Methods: We analysed the data of 344 non-diabetic subjects (212 men and 132 women) with a wide range of age (18-85 years) and body mass index (15-55 kg/m2) who participated in the European Group for the Study of Insulin Resistance (EGIR) project. Whole-body endogenous glucose output was measured by tracer ([3H]glucose) dilution at steady-state, peripheral insulin sensitivity (alpha glucose clearance/alpha insulin) was measured by the euglycaemic insulin (7 pmol x min(-1) x kg(-1)) clamp technique.
Results: Whole-body endogenous glucose output showed a large variability (mean = 768 +/- 202 micromol x min(-1), range 209-1512) and was strongly related to lean body mass (r = 0.63,p < 0.0001). This association entirely explained the endogenous glucose output being higher in men than in women (827 +/- 189 vs 674 x 187 micromol x min(-1), p < 0.0001), its relation to body mass (+ 10 +/- 2 per unit of body mass index, p < 0.0001) and its trend to decline with age (-1.1 +/- 0.7 micromol x min(-1) per year, p = 0.10). Although inversely related to one another (r = -0.41, p < 0.0001), peripheral insulin sensitivity and fasting plasma insulin were both independently associated with endogenous glucose output in an inverse fashion (with partial r's of 0.19 and 0.21, respectively, after adjusting for lean body mass and centre, p < 0.0001 for both).

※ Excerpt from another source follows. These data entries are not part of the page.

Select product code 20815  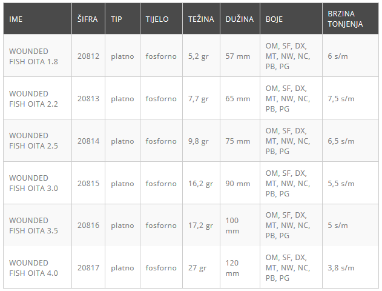click(x=88, y=183)
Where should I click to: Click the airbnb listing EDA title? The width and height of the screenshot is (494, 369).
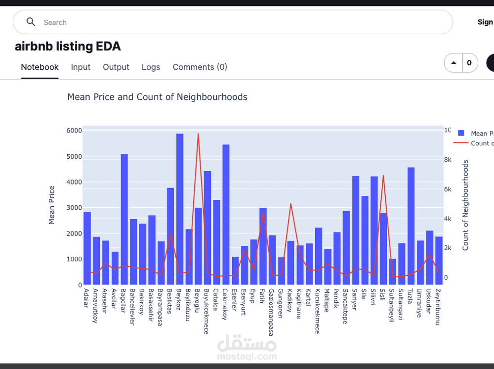coord(68,46)
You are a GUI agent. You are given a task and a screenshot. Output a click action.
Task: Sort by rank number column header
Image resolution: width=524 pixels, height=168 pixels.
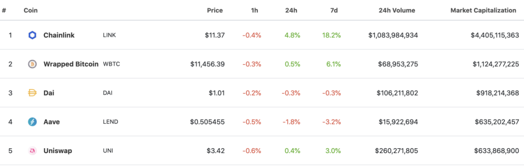coord(4,10)
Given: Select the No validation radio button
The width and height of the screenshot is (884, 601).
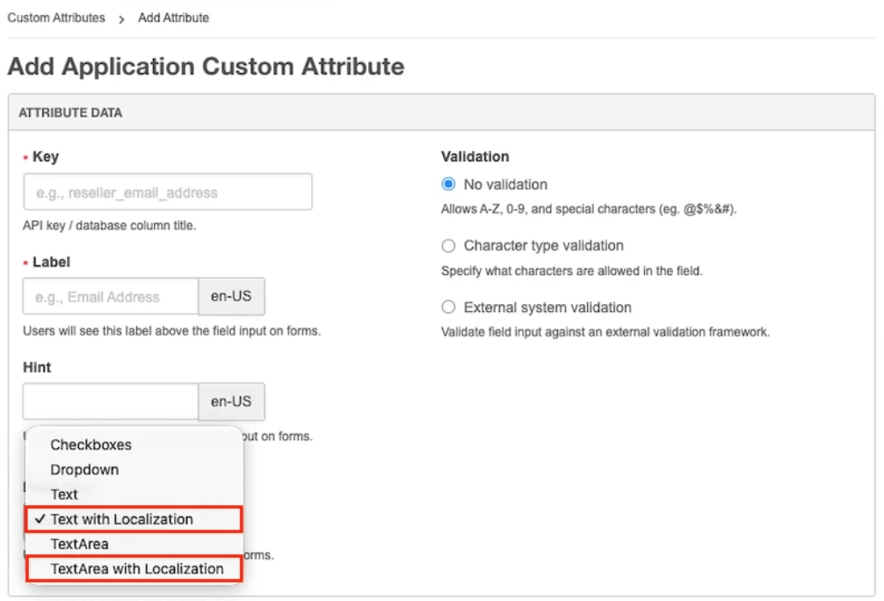Looking at the screenshot, I should (x=449, y=185).
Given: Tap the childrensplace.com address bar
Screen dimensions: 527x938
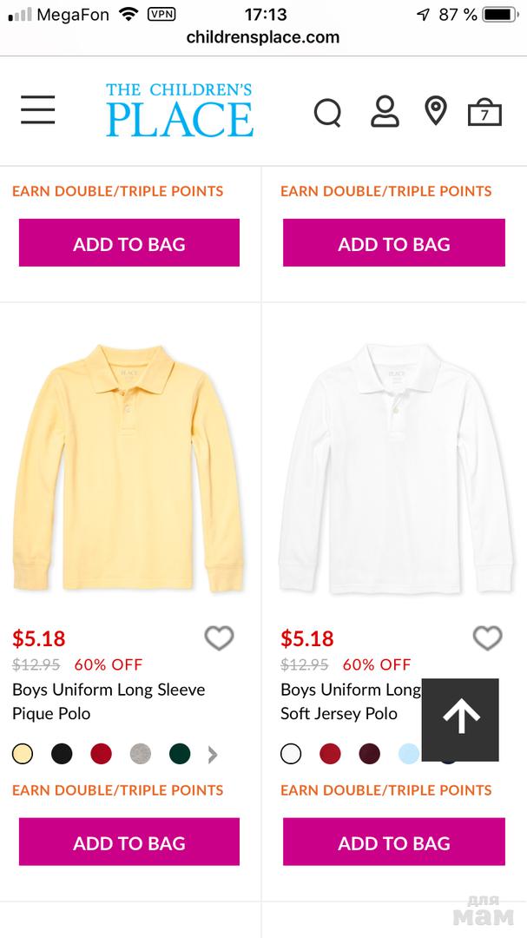Looking at the screenshot, I should (x=263, y=37).
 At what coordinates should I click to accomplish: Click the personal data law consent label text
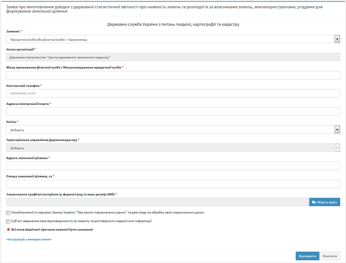(x=108, y=213)
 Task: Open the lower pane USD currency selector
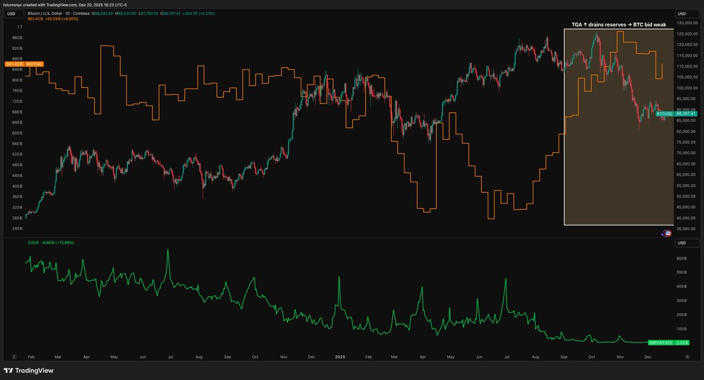click(x=681, y=243)
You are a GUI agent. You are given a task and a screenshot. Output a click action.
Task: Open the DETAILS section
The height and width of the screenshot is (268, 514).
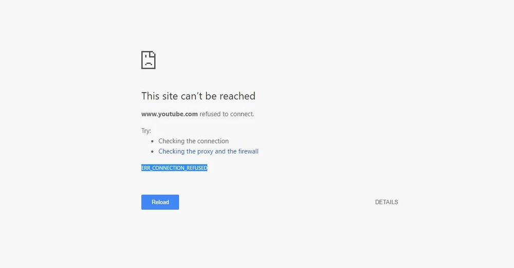387,202
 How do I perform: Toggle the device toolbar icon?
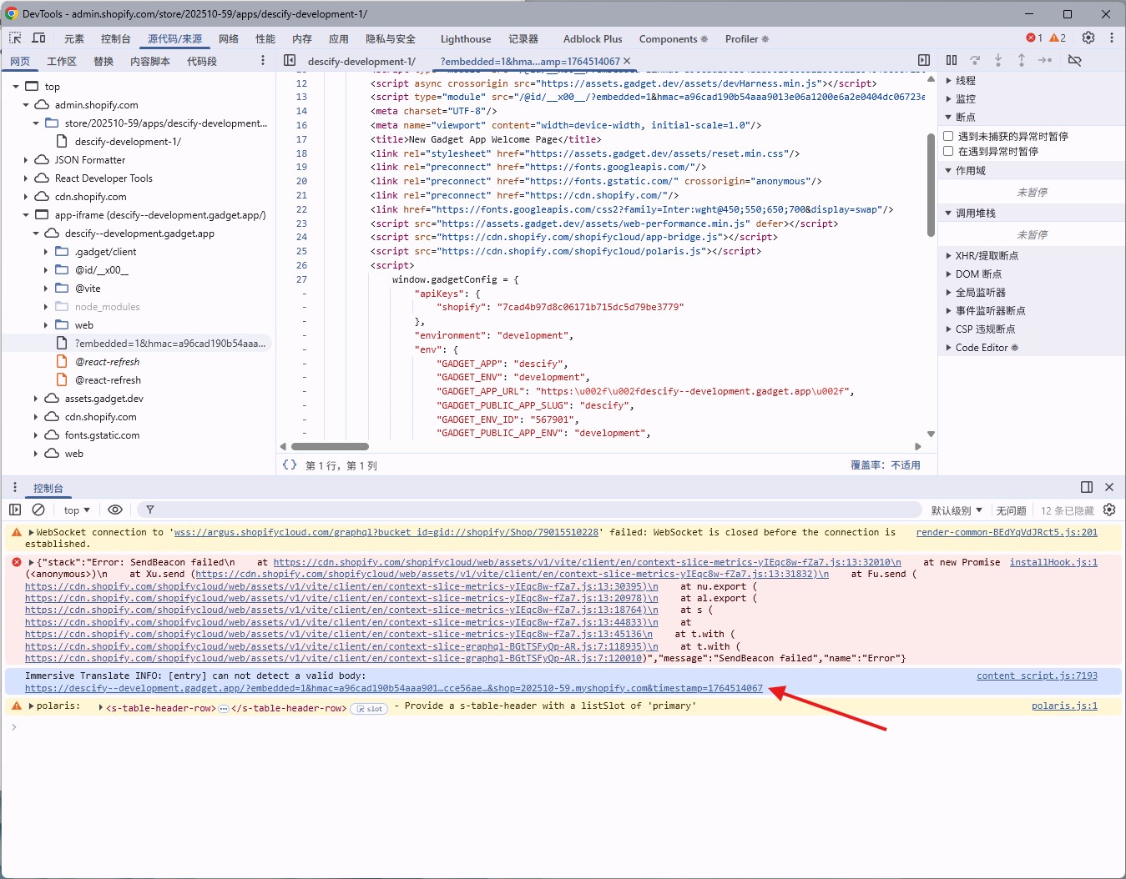click(x=38, y=38)
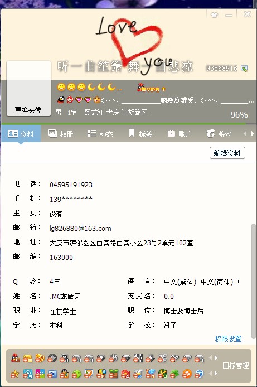Click the skin shirt icon in title bar

click(x=214, y=15)
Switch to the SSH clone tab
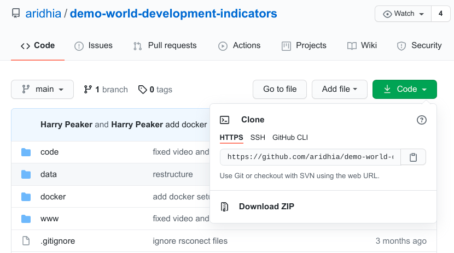 (x=258, y=138)
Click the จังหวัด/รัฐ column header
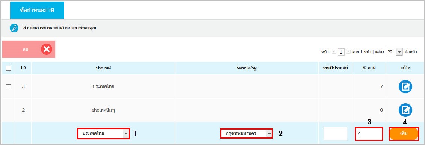The image size is (425, 145). click(247, 68)
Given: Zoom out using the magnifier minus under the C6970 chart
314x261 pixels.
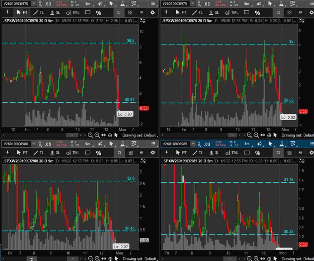Looking at the screenshot, I should click(91, 135).
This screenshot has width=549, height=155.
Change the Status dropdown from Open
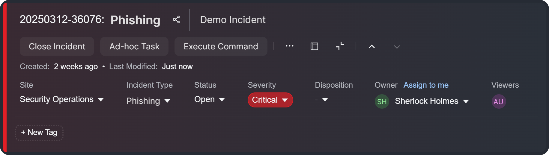[209, 99]
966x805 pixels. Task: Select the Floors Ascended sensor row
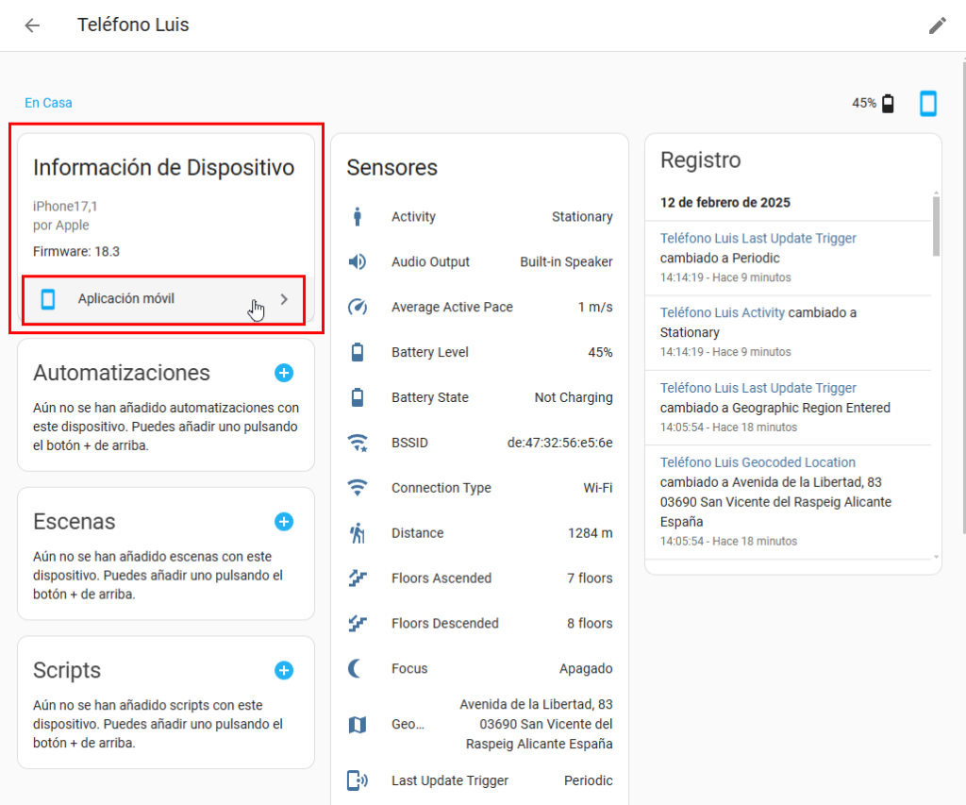[x=479, y=579]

Conclusion/interpretation: Among non-diabetic subjects in the postabsorptive condition, total body endogenous glucose output variability is wide and is largely explained by the amount of lean mass; this, in turn, explains differences in total endogenous glucose output due to sex, obesity and age. Independently of the amount of lean mass, peripheral insulin resistance is associated with a higher endogenous glucose output independently of fasting plasma insulin concentration, suggesting coupled regulation of insulin action in peripheral tissues and the liver.